Yormark identified the organization’s failure to integrate the New York Islanders into the Brooklyn as his biggest challenge, a challenge that ultimately failed when the NHL club moved back to Nassau Coliseum, then to their new home at Belmont.

“I just think we didn’t know some of the dynamics going in.” he acknowledged. “We thought bringing another sports franchise to Brooklyn would be ideal. It would fill dates at the Barclays Center.
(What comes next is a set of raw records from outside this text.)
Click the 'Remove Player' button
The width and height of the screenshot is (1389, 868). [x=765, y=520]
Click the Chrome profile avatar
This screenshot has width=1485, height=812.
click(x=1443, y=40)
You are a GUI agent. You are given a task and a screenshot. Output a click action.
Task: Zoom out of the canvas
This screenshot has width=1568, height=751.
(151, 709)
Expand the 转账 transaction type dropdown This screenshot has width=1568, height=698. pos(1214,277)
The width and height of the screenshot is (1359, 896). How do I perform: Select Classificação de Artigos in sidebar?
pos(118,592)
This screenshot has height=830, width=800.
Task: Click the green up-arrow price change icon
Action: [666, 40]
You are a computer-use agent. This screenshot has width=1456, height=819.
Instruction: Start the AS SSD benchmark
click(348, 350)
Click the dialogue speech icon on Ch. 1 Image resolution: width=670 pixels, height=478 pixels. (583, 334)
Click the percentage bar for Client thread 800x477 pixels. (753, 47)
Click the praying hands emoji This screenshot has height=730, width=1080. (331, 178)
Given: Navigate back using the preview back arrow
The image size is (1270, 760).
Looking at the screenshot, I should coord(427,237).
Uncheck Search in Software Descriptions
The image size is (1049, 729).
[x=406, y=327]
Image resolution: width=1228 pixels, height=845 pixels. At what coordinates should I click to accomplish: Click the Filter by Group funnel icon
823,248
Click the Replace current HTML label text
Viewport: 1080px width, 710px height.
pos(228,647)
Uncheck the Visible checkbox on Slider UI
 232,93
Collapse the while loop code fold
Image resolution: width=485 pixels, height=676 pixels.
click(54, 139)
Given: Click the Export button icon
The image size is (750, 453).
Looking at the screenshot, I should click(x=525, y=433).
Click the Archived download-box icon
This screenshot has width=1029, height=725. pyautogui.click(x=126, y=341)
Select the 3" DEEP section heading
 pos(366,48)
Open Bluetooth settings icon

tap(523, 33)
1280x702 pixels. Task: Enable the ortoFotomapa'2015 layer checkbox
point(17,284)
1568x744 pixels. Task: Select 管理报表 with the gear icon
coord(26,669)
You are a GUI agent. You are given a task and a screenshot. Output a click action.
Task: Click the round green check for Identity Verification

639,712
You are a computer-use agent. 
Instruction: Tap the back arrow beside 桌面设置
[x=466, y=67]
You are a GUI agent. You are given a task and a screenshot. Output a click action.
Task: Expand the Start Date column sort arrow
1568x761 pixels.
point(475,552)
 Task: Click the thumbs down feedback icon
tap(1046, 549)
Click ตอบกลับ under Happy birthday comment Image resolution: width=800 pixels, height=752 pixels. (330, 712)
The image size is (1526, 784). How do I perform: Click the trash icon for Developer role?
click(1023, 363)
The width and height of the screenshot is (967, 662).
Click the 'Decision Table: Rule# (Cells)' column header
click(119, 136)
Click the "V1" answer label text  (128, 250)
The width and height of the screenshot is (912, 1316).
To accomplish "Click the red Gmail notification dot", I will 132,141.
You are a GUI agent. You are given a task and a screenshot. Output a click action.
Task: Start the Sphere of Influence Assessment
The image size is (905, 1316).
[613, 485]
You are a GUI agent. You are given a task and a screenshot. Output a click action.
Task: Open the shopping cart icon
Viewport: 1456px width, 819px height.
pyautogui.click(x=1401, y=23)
The Islanders at the time—Belmont, which is their home now, really wasn’t even on them on the radar screen—they needed to move out of the Coliseum, they needed to move to a state-of-the-art building or who knows where they would have gone, maybe they would have left New York.”

There were of course a number of issues with the Islanders in Brooklyn included a “basketball-centric” arena with obstructed views and an immovable scoreboard that sat one end of the hockey pad.

“It ended up being very challenging because the team never became rooted in Brooklyn,” he said. “Brooklyn’s a very unique community—they they know someone that is all in and and someone that’s not and you know the dynamic was —the players were living in Long Island, practicing there and just coming to the borough for games and it was a little bit of a disconnect. No one’s fault.”

In the end, Prokhorov lost big bucks and the Islanders found a new home that would present his successor, Joe Tsai, with a new competitor. But the Islander fans are ultimately happy with the way things turned out.

Oder offers a number of Greek chorus-like comments throughout his report on the podcast, all of them worthy but in the end, Barclays Center is a centerpiece of Brooklyn’s continuing revival and the Nets were able to build a championship contender filled with stars and superstars.

After Prokhorov sold the team to Tsai, Yormark moved on to Roc Nation as co-CEO with his twin brother and the Nets signed Kevin Durant and Kyrie Irving, the Nets held a party to wish him and Prokhorov’s No. 2, Dmitry Razumov, a fond farewell. When it came time for Yormark to speak, he referred to talking points, always seeking precision in telling his story.